В июле 2015 года суд вынес по делу Гренинга еще более суровый приговор, нежели тот, которого требовало обвинение: четыре года лишения свободы вместо трех с половиной. Судья Франц Компиш пришел к выводу, что, записываясь в ряды СС и поступая в Освенцим на «безопасную конторскую работу», обвиняемый действовал добровольно и потому является соучастником массового убийства. «Ваша эпоха, вероятно, оказала на вас влияние, – заявил Компиш Гренингу, – и все же вы были свободным человеком».[774]
По мнению Курта Шримма, смысл поздних антинацистских процессов заключается не только в том, чтобы наказать бывших лагерных охранников, сколько в том, чтобы продемонстрировать: германское правосудие по-прежнему стремится хотя бы отчасти восстановить справедливость. «На мой взгляд, учитывая то, какое чудовищное преступление совершил нацизм, мы не имеем права говорить: “Прошло слишком много времени. Давайте все забудем”. Это было бы неуважением по отношению к погибшим и выжившим»,[775] – сказал Шримм.
Огласив судьбоносное для других бывших нацистов решение по делу Демьянюка, германский суд фактически принял точку зрения, которую отрицал несколько десятилетий назад, когда начался спор о том, что является достаточным основанием для обвинения тех, кто служил рейху. Уильям Денсон, главный обвинитель от армии США на процессе против персонала Дахау, который начался в конце 1945 года, придерживался теории «общего умысла». Он не считал необходимым доказывать индивидуальную вину каждого сотрудника концлагеря: по его мнению, достаточно было того, что «все обвиняемые служили винтиками в механизме уничтожения людей».[776] Подобной точки зрения придерживался и Фриц Бауэр, германский прокурор, стремившийся призвать соотечественников к ответу за содеянное в годы господства национал-социализма. Во время Освенцимского процесса во Франкфурте-на-Майне он утверждал: «Любой, кто так или иначе обслуживал машину убийства, является преступником – разумеется, при условии, что он знал о назначении этой машины».[777]
Если бы суды Германии стали руководствоваться указанным принципом начиная с пятидесятых или шестидесятых годов, на скамье подсудимых, а затем и в тюрьмах оказались бы тысячи людей. Как отметил Петр Сивински, директор Государственного музея концлагеря Освенцим, «такое часто бывает: время расплаты за преступление приходит тогда, когда расплачиваться уже почти некому».[778] Ту позицию, которой власти Германии придерживались ранее, Сивински назвал несправедливой: «Если мафиозная группа расстреливает людей, неважно, кто из ее членов спускал курок, а кто стоял за углом и смотрел, не идет ли полицейский. Виноваты все. Ужасно, что до недавнего времени германское правосудие этого не понимало».

※

*ЗАДАНИЕ A*.
Какой срок лишения свободы назначил суд Гренингу в июле 2015 года, согласно отрывку?
Отрывок и записи между собой никак не связаны.

※

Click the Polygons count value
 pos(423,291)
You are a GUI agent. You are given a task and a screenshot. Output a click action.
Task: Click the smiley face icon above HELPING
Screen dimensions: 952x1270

※

*ЗАДАНИЕ B*.
Пожалуйста, верните все записи из выдержки данных построчно, без единого изменения.

*ОТВЕТ A*.
Четыре года лишения свободы.

*ОТВЕТ B*.
Click the Polygons count value
 pos(423,291)
You are a GUI agent. You are given a task and a screenshot. Output a click action.
Task: Click the smiley face icon above HELPING
Screen dimensions: 952x1270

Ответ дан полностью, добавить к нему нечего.